Fakat benim burada en çok önemsediğim, gerçekten bomba etkisi yaratan kişi Steve Bannon oldu. Steve Bannon'ın adının bu dosyada geçmesi çok acayip. Çünkü Steve Bannon kimdir? Eski Beyaz Saray danışmanıdır. Catherine Rumeller Obama için neyse, Steve Bannon'da Trump için odur. Ama daha da ilerisi, MAGA hareketindeki, özellikle merkeze yakın olmayan, yani müesses nizama yakın olmayan kişilerin, neredeyse başı olarak niteleyebileceğiniz bir figür. Ve daha ironik olanı, Epstein'le ilgili konuşmalardan çok yüksek perdeden konuşan da bir figür. ‘Bu dosyaların içi ortaya çıkarılmalı, bu dosyalar açıklanmalı’ diye kendi programında kükreyen ve Epstein'le olan ilişkisinden daha önce bahsetmemiş bir figür. Bu konuda MAGA'nın belki de Trump'tan bile büyük bir hayal kırıklığı yaşayacağını söylemek mümkün. Çünkü kendilerini, özellikle Steve Bannon kanadını, bu işlerin içinde olmayan, elitlerin dışında olan o popülist kanadın başı olarak görüyorlardı. Burada bir şok yaşanacağı muhtemel.”

‘Epstein kurbanlarından birinin intihar etmesi şüphe bulutlarını artırdı’

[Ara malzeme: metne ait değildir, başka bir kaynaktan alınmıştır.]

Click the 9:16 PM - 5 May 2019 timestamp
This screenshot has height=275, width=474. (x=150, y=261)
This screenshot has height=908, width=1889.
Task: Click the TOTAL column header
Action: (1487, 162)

Sızıntıların yalnızca Trump’ın geçmiş beyanlarını tartışmaya açmakla kalmadığını, aynı zamanda Epstein kurbanlarından biri olan Virginia Giuffre’nin şüpheli ölümüyle yeniden alevlenen ‘baskı ve susturulma’ iddialarını da tetiklediğini belirten Hacır, sözlerini şöyle sürdürdü:

“Trump'ın doğrulandığı bir nokta daha var. O da, ‘ben selamı sabaha kesmiştim, uzun yıllardır Jeffrey Epstein'le görüşmüyordum’ diyordu. Burada maillerden ortaya çıktığı kadarıyla Jeffrey Epstein zaten Trump'la ilgili çok kötü şeyler söylüyor. ‘Trump berbat biri, Trump'la ilgili bildiklerim var’ falan diyor ama bu bildikleri bu konuyla mı ilgili, onu tam anlayamıyoruz. Mesela bir metinde, ismini silmişler ama birçok kişi kim olduğunu anladı. Virginia Giuffre var mesela, bütün bu Epstein meselesini ilk patlatmış kurbanlardan birisi. Kendisi de çok tuhaf bir şekilde bu sene içerisinde intihar etti. Hayatını kaybetti. Ve Giuffre ile ilgili orada da bir söz geçiyor. Trump'la belli bir süre yalnız kaldığı iddia ediliyor. En azından Epstein maillerinde bu şekilde yazmış. Fakat Giuffre hayatını kaybetmeden önce Trump'la ilgili de konuşmuştu. Ve Trump'la ilgili negatif söyleyebileceği hiçbir şeyin olmadığını, kendisine hiçbir kötü davranışta bulunmadığını söylemişti. Ve bu noktada herkeste ‘acaba üstüne baskı mı yapıldı? Acaba susturulması için bir şeyler mi yapıldı?’ gibi bir algı oluşmuştu. Tabii bunu bilmiyoruz. Olaydan sonra kendisinin intihar etmesi şüphe bulutlarını daha da arttırdı. Yani Trump konusunda Trump'la ilgili olan iddiaların biraz daha büyümesi, biraz daha genişlemesi bu e-mailler ile söz konusu oldu.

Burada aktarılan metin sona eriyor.